--- What the exercise asks ---
As output, give the exact lines from the one containing "Task: Click the Temps réel clock icon" through the end of the listing below, both included, without the pictures.

Material to process START

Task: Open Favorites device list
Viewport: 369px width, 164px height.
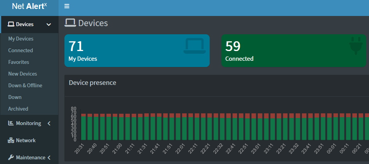Action: click(18, 62)
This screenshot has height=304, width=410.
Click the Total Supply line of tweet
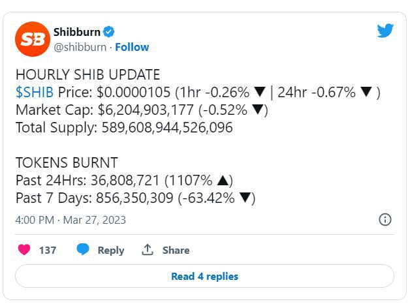point(124,127)
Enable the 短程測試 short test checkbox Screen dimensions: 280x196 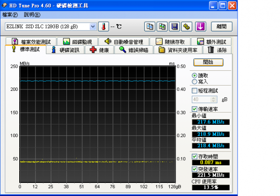[195, 91]
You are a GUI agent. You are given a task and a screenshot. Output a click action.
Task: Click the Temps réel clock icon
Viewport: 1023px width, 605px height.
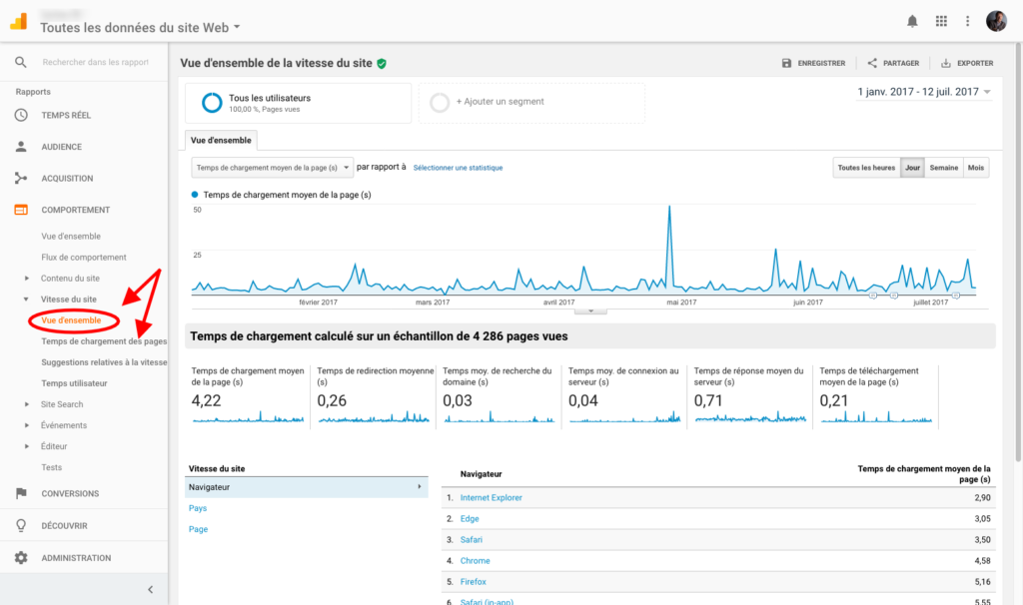point(21,115)

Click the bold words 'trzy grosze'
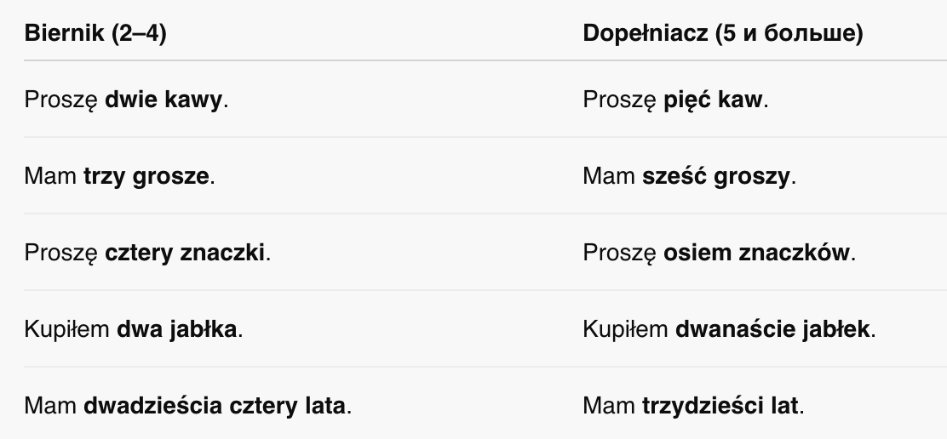[146, 176]
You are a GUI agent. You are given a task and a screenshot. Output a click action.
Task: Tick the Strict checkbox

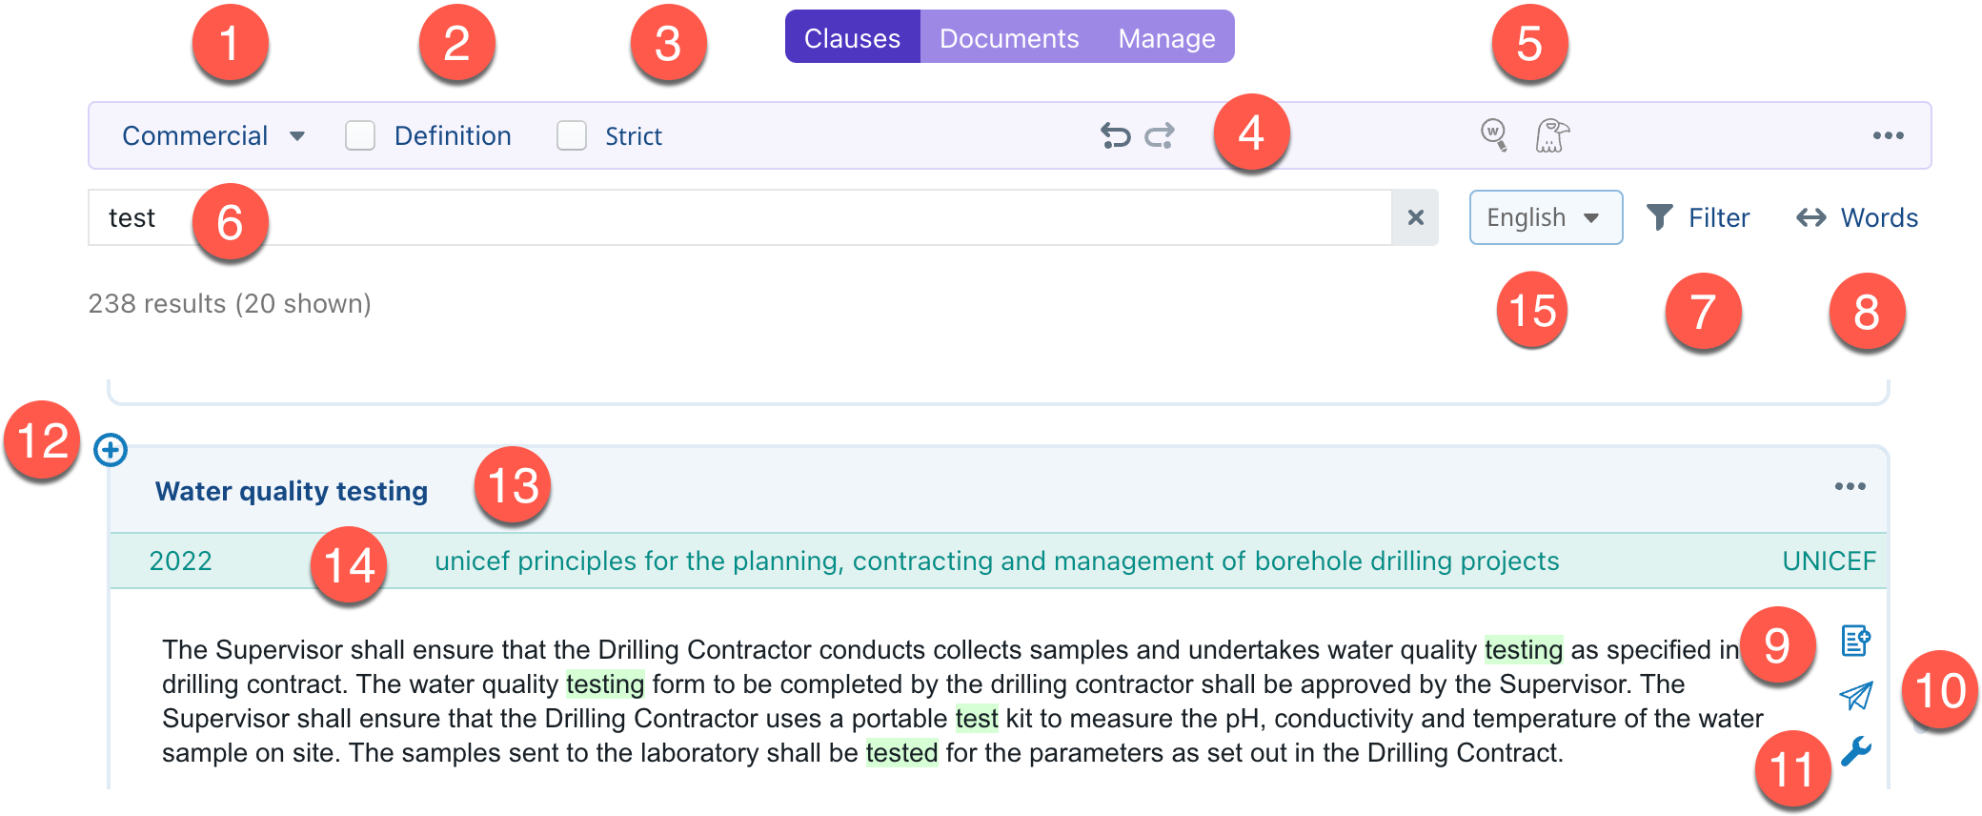click(572, 135)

Material to process END

--- Final answer ---
Task: Click the Temps réel clock icon
Viewport: 1023px width, 605px height.
point(21,115)

Click the bold words 'trzy grosze'
[146, 176]
You are a GUI agent. You are given a task and a screenshot. Output a click action.
Task: Tick the Strict checkbox

click(572, 135)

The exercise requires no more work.